Producers like Thistledown have, arguably, had the greatest influence in altering Riverland’s public image. The majority of producers buying Riverland fruit from progressive growers like Ratcliffe and Alm are small in scale, but large in visibility, often crafting fun, creatively named and labeled wines that find their way onto social media feeds and into Australia’s most hip bars and restaurants. The wines are affordable enough to be poured by the glass, but not so cheap they’re destined for the bargain bin.

Delinquente

Perhaps no one demonstrates this better than Con-Greg Grigoriou at Delinquente Wine Co. Firmly rooted in the Riverland, Grigoriou’s grandparents on both sides settled in the region in the 1950s during a wave of southern European immigration. Farming runs in the family, although Grigoriou initially wanted nothing to do with his father’s organically farmed vineyard and cooperative winery. It was natural wine that made him change his mind.

“I got into wine more from a drinking point of view, particularly minimal intervention and natural wines, which really appealed to me. So, getting into winemaking, I was coming at it from that angle. Trying to create something that’s small-batch and really interesting, honest and expressive.”

While Grigoriou works from a winemaking facility in Adelaide, he purchases organically farmed fruit from two Riverland-based grape growing families who, he says, have an even longer history in the region than his family.

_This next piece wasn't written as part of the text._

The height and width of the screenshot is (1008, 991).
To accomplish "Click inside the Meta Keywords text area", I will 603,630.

Delinquente labels feature edgy, eye-catching illustrations of characters with face tattoos and names like Screaming Betty, Roxanne the Razor and Weeping Juan. Varieties run the gamut from Nero d’Avola to Arinto as well as the only Bianco d’Alessano planting in Australia. There’s also a trio of cloudy Pet Nats and a slightly more premium sublabel simply called Hell. The wines are electric, wild, low alcoholand remarkably fresh, considering their hot-climate origins.

Unico Zelo

Another trailblazing producer, Unico Zelo, also began in 2014. Winemaker Brendan Carter founded the B-Corp certified winery and distillery with his wife, Laura. Despite the winery’s base in the Adelaide Hills, 125 miles from Riverland, Unico Zelo is closely associated with the region. Many of the brand’s wines are made from Riverland fruit. The Carters have long been fascinated by this historic region.

“As an industry, we’re often so focused on the colder fringe of winemaking, that we forget the intrigue and challenge of the warmer geographical fringes of winemaking,” says Carter. “It’s that curiosity that drives us to craft wine from the Riverland.”

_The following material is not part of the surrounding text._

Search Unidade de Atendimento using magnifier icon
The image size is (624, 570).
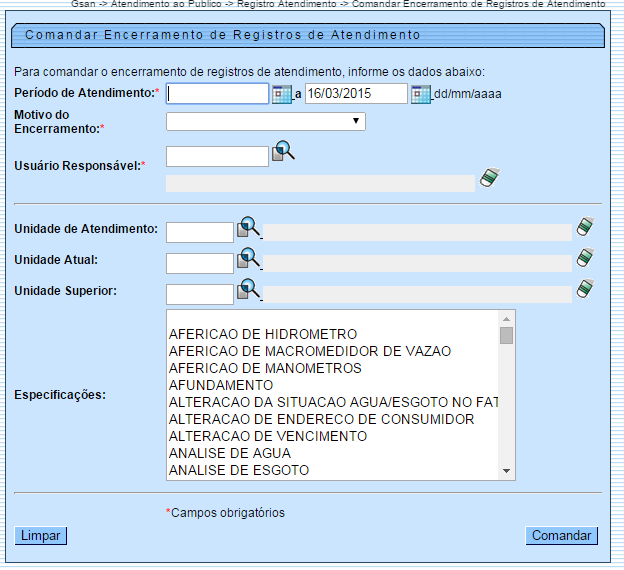(248, 229)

The Carters champion the drought-resistant varieties grown by Ratcliff and a few others via their brightly labeled wines like Fresh A.F., a blend of Nero d’Avola and Zibibbo and their Jade and Jasper Fiano. These varieties, the Carters believe, are key to Riverland’s future.

“I’d rather plant in the ground today what it takes 50 years for an ill-fit variety to match—without the expense of time, energy, effort or natural resources to get there.” says Carter.

Read the article onWineEnthusiast.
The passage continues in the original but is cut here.